__WHAT IS NEEDED__: Repeat precisely the span of lines below that opens with the line containing "Open the orange" and closes with the line containing "This screenshot has height=615, width=1024.", both included.

:: SOURCE DATA ::

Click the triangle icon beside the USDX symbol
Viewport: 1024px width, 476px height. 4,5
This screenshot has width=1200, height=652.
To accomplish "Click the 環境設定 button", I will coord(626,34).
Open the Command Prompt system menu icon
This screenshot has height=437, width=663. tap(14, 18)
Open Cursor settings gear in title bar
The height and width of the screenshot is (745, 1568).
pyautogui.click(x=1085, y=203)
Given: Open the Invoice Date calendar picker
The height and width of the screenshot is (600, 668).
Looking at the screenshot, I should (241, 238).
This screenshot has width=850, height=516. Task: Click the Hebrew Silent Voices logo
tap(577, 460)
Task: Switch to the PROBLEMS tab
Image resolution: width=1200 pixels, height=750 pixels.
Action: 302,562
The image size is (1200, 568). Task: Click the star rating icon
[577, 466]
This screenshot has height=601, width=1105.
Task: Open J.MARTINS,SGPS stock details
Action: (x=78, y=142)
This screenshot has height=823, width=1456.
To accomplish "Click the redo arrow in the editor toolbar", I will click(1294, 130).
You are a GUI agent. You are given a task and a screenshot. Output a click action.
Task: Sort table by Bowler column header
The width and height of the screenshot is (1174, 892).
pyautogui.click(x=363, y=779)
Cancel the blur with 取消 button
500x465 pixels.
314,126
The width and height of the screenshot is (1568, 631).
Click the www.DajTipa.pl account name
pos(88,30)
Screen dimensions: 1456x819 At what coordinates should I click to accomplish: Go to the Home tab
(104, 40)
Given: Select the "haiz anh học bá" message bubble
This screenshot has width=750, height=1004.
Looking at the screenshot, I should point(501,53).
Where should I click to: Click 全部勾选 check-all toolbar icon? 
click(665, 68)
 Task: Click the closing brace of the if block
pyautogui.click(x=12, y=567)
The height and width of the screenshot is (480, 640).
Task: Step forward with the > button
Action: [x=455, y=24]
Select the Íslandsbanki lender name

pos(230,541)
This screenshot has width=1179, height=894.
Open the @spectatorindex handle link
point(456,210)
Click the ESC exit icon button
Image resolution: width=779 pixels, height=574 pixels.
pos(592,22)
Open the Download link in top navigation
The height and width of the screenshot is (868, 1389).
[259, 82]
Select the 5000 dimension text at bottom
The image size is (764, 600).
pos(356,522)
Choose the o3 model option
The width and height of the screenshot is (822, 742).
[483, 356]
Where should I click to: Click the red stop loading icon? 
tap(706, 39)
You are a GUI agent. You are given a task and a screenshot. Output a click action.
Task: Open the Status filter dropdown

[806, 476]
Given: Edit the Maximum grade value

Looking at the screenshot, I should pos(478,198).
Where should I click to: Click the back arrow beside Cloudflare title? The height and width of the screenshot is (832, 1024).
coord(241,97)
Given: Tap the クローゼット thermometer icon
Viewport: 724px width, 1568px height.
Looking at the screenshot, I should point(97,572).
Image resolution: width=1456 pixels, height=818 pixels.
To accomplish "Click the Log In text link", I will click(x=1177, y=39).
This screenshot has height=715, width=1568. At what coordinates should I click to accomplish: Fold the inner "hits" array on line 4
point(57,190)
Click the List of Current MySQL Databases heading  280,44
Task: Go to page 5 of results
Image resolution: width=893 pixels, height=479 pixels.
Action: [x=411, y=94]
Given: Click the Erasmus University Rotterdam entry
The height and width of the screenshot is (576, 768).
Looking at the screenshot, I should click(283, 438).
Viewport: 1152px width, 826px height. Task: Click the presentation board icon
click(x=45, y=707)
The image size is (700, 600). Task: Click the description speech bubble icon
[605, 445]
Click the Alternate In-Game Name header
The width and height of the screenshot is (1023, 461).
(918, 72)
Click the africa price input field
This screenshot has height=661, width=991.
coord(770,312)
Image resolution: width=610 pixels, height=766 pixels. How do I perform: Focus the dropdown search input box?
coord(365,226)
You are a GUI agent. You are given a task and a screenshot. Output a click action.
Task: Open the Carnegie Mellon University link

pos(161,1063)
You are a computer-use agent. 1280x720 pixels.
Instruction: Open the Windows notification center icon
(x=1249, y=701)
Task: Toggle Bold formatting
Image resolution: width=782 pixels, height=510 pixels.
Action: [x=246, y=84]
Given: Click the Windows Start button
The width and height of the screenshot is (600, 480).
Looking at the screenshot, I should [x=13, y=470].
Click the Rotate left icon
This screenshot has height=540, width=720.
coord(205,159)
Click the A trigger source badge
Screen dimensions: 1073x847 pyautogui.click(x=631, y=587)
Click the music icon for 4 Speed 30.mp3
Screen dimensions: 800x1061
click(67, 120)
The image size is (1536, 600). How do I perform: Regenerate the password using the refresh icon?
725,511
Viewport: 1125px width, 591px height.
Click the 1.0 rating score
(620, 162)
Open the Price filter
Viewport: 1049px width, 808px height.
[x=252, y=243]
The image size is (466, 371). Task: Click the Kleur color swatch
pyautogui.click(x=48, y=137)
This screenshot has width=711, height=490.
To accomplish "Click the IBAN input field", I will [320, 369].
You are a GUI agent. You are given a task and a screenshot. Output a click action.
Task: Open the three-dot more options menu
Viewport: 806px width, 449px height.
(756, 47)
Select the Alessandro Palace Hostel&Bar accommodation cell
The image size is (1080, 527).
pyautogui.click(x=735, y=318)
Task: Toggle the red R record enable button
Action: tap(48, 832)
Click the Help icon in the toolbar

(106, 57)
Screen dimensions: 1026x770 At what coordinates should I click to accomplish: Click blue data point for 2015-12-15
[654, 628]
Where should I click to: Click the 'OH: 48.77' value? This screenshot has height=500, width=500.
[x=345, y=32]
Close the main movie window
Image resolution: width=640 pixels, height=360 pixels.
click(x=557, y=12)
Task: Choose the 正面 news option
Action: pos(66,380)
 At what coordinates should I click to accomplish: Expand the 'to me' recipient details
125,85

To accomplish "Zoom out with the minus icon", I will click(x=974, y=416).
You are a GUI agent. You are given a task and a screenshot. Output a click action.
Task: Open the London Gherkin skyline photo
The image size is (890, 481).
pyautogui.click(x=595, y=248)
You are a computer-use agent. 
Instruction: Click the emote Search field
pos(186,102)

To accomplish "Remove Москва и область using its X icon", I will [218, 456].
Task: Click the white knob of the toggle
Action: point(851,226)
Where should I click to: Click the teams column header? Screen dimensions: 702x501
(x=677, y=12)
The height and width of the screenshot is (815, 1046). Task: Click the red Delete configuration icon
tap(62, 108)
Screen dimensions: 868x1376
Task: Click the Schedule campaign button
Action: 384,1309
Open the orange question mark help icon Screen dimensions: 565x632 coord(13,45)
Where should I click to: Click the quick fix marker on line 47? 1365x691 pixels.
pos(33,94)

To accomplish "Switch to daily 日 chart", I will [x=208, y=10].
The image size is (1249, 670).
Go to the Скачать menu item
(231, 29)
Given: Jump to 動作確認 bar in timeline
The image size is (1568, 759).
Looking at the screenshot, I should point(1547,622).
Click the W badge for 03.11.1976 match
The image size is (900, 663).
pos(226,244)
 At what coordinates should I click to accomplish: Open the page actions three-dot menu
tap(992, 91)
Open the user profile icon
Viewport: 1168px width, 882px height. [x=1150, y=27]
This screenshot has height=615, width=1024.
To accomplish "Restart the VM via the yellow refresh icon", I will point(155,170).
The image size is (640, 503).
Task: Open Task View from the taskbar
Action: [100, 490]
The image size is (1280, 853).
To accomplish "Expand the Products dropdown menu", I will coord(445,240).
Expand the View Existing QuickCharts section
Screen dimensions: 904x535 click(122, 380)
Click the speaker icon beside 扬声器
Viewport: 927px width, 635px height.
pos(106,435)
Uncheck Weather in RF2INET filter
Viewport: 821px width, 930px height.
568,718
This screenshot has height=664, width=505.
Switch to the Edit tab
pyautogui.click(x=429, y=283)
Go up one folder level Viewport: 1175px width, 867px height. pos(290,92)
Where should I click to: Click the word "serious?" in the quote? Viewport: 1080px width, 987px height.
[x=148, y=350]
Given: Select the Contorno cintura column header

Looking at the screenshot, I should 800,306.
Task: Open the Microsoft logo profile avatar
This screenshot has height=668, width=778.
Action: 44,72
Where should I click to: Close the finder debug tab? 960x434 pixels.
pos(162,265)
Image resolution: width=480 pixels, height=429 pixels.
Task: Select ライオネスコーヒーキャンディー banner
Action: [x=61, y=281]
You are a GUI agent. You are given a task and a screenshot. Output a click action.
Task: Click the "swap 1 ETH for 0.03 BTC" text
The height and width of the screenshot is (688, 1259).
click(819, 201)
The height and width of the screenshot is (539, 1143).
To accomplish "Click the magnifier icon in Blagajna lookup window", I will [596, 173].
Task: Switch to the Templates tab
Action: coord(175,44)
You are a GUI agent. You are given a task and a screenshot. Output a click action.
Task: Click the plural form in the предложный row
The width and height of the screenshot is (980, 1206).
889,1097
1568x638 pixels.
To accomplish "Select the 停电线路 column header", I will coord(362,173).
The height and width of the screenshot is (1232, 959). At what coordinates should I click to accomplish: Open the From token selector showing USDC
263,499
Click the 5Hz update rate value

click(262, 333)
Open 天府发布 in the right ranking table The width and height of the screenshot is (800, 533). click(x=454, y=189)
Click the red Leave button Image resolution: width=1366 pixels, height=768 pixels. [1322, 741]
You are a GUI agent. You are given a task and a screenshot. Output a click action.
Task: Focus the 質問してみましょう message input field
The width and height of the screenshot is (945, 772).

:::

__SOLUTION TO THIS EXERCISE__:
Open the orange question mark help icon Screen dimensions: 565x632 coord(13,45)
Where should I click to: Click the quick fix marker on line 47? 1365x691 pixels.
pos(33,94)

To accomplish "Switch to daily 日 chart", I will [x=208, y=10].
The image size is (1249, 670).
Go to the Скачать menu item
(231, 29)
Given: Jump to 動作確認 bar in timeline
The image size is (1568, 759).
Looking at the screenshot, I should point(1547,622).
Click the W badge for 03.11.1976 match
The image size is (900, 663).
pos(226,244)
 At what coordinates should I click to accomplish: Open the page actions three-dot menu
tap(992, 91)
Open the user profile icon
Viewport: 1168px width, 882px height. [x=1150, y=27]
This screenshot has height=615, width=1024.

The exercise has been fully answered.